The framework provides a transparent and replicable basis for evaluating classroom environments and supports more holistic, sustainability-driven decision-making. It is particularly relevant for naturally ventilated and tropical academic settings, where environmental challenges and resource constraints require context-sensitive approaches.

5.1. Implications

This study emphasizes that indicator quality is more critical than quantity in IEQ assessment. The high proportion of rejected indicators (58%) demonstrates the need for standardized, measurable, and decision-relevant metrics.

For practice, the framework offers a structured tool for classroom audits, post-occupancy evaluation, and retrofit planning by linking IEQ performance to sustainability objectives, health outcomes, and operational efficiency. It enables institutions to prioritize key indicators and to apply mixed-method approaches for more accurate, human-centered assessments.

At the policy level, the findings support integrating IEQ into educational building standards, sustainability reporting, and climate-responsive infrastructure planning. The study also highlights the need for climate-specific IEQ benchmarks, particularly for tropical and naturally ventilated environments.

5.2. Practical Recommendations

Institutions should focus on a core set of validated IEQ indicators (e.g., temperature, humidity, CO₂, particulate matter, noise, and illuminance) and adopt a mixed-method assessment that combines environmental monitoring with occupant feedback. IEQ should be explicitly considered in energy retrofit projects to avoid unintended performance trade-offs. In tropical settings, priority should be given to passive and operational strategies such as natural ventilation optimization, shading, and adaptive controls.

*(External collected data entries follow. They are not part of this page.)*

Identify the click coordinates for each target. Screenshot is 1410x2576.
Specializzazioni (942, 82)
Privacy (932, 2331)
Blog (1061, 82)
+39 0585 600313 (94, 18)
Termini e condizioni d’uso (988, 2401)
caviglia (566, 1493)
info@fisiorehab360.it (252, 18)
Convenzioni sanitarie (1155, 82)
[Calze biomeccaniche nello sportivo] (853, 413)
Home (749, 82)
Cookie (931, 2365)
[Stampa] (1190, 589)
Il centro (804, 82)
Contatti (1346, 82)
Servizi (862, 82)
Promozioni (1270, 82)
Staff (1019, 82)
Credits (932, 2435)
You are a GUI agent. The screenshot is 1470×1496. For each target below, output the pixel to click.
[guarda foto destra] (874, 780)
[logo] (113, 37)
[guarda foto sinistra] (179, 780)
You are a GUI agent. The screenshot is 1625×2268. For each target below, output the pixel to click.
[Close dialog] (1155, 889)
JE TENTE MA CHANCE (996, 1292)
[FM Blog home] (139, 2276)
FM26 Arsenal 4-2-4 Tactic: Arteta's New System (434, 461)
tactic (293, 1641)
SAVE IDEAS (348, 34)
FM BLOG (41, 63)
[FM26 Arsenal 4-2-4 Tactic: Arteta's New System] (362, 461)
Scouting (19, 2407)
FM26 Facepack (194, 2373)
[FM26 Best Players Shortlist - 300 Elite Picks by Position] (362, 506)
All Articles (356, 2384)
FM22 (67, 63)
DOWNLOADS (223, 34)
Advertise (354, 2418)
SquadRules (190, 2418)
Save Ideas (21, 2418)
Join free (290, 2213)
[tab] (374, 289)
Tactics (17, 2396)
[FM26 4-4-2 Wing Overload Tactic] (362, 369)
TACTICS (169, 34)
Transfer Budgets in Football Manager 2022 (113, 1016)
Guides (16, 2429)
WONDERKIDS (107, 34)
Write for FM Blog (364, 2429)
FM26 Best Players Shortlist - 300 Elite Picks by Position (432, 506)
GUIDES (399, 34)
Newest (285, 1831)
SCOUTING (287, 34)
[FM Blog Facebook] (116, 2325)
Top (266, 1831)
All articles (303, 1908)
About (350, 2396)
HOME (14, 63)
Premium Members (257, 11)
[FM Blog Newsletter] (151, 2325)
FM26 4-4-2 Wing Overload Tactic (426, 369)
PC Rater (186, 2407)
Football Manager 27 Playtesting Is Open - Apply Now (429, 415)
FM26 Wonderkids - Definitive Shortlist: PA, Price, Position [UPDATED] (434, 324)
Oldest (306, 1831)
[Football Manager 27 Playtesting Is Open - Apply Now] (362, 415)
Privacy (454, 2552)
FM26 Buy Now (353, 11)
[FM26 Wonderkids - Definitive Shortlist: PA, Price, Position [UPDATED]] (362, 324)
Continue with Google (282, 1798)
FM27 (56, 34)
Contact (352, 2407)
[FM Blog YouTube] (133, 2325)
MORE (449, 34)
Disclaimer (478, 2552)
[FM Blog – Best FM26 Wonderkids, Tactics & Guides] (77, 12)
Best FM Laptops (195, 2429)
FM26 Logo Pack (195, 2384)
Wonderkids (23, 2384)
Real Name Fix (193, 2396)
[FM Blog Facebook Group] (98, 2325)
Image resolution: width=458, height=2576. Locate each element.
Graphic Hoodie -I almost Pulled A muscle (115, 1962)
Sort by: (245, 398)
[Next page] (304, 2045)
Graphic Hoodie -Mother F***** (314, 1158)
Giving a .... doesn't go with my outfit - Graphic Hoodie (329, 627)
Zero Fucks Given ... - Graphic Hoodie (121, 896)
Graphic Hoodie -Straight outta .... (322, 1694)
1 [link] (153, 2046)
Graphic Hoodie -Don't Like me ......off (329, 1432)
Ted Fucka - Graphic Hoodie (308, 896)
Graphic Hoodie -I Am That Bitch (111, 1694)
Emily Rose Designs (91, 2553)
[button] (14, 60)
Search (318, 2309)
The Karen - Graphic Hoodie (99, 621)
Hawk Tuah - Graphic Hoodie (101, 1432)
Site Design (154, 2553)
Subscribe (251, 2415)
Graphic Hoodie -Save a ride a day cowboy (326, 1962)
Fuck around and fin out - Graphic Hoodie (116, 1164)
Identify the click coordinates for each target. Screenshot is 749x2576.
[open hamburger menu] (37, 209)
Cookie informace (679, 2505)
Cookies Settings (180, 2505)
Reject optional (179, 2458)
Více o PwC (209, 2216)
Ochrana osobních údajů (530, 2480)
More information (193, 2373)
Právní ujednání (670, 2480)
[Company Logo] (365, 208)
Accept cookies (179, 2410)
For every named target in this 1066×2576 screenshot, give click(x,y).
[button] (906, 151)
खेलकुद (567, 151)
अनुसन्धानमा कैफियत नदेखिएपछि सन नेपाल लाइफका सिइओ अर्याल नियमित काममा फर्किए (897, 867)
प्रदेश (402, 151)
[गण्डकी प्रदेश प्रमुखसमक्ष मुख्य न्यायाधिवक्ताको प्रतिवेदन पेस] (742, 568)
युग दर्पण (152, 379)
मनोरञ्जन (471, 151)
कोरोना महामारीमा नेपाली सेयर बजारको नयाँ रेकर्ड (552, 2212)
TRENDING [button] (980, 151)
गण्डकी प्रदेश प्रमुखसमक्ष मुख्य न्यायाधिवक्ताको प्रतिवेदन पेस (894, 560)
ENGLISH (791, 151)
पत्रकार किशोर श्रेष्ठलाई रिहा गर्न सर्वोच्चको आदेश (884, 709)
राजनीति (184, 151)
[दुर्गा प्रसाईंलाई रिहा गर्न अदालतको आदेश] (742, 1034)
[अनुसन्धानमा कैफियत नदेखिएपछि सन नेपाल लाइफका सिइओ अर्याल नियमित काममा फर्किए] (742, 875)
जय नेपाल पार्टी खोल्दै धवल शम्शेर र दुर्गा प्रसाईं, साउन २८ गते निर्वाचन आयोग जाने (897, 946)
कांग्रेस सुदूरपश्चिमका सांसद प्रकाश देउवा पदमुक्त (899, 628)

5.3. Future Research Directions

Future research should prioritize empirical validation of the framework through field applications in diverse academic settings. The development of composite IEQ indices using MCDA approaches, integration of uncertainty analysis, and longitudinal studies linking IEQ to educational outcomes are also recommended. Further work is needed on energy–IEQ co-optimization and the role of occupant behavior in naturally ventilated buildings, alongside the establishment of standardized IEQ reporting protocols.